André Haddad, BS (20 September 1930 in Roum, Lebanon – 13 December 2017) was an archbishop of the Melkite Greek Catholic Archeparchy of Zahle and Forzol.

==Ecclesiastical career==

On June 13, 1954, Andre Haddad was ordained to the priesthood and appointed Chaplain of the Melkite Basilians of the Most Holy Redeemer. He was appointed and consecrated on 14 June 1983 as Archbishop of Zahle and Furzol succeeding Augustin Farah. The Patriarch of Antioch Maximos V Hakim ordained him bishop on August 7, 1983, and his co-consecrators were the archbishops Nicolas Hajj, SDS, of Banyas and Saba Youakim, BS, of Petra and Philadelphia. Archbishop Andre Haddad assisted as co-consecrator of the following bishops:

- Archbishop Abraham Nehmé of Homs in Syria
- Archbishop Georges El-Murr, BC, of Petra and Philadelphia in Jordan
- Bishop Issam John Darwich, BC, from Sydney in Australia
- Archbishop Joseph Kallas, SMSP, of Beirut and Byblos in Lebanon
- Archbishop Georges Nicholas Haddad, Titular Bishop of Myra of Greek Melkites (Apostolic Exarch of Argentina)

In October 2010 he was a participant in the Special Assembly of the Synod of Bishops in the Middle East. On 24 June 2010 Haddad submitted his resignation due to age.

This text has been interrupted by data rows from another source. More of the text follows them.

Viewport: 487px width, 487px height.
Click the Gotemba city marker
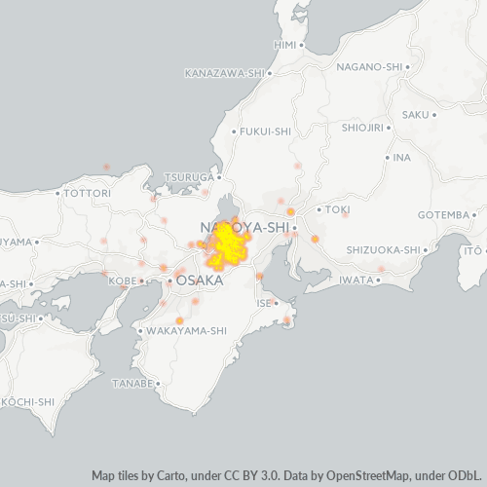coord(474,215)
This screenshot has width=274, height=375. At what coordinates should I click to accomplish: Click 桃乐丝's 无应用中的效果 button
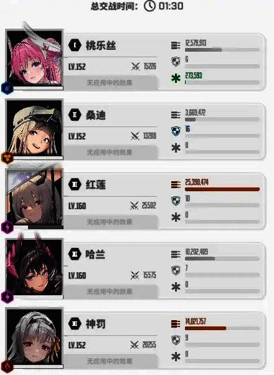click(110, 82)
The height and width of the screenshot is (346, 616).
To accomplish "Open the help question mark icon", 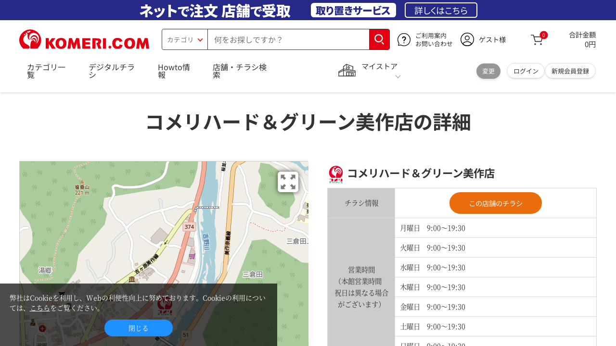I will coord(404,39).
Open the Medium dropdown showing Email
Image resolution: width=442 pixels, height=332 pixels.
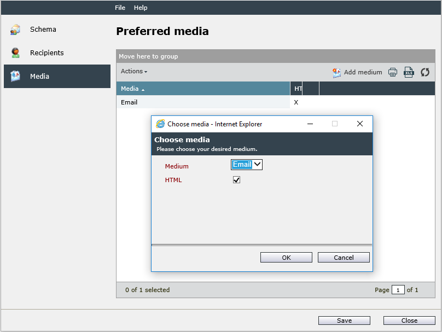(x=247, y=165)
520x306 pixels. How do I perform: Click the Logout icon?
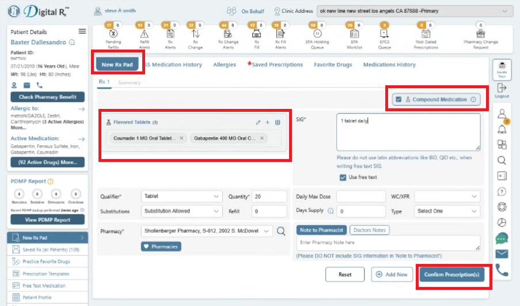click(502, 90)
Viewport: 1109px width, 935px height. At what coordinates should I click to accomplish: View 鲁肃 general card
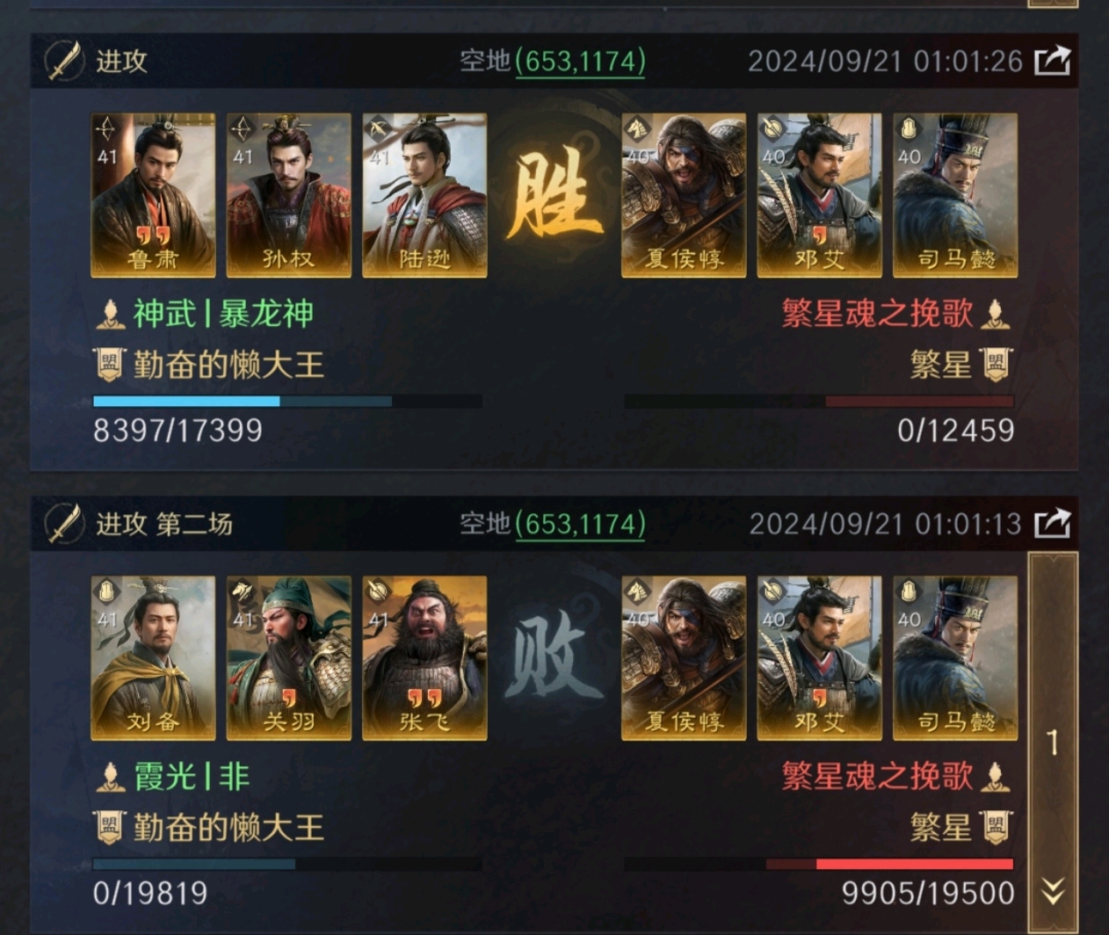(x=153, y=195)
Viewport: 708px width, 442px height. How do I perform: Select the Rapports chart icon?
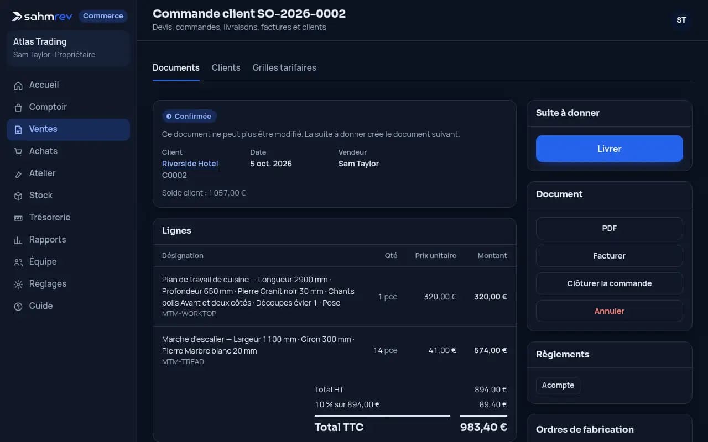click(18, 240)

He died on 13 December 2017.

==Political interference==

Charges of corruption and mismanagement of the government in Lebanon caused Haddad excitement in 2002. He extended his allegation that denounced the waste of public money and accused government officials of using money for personal reasons and private greed.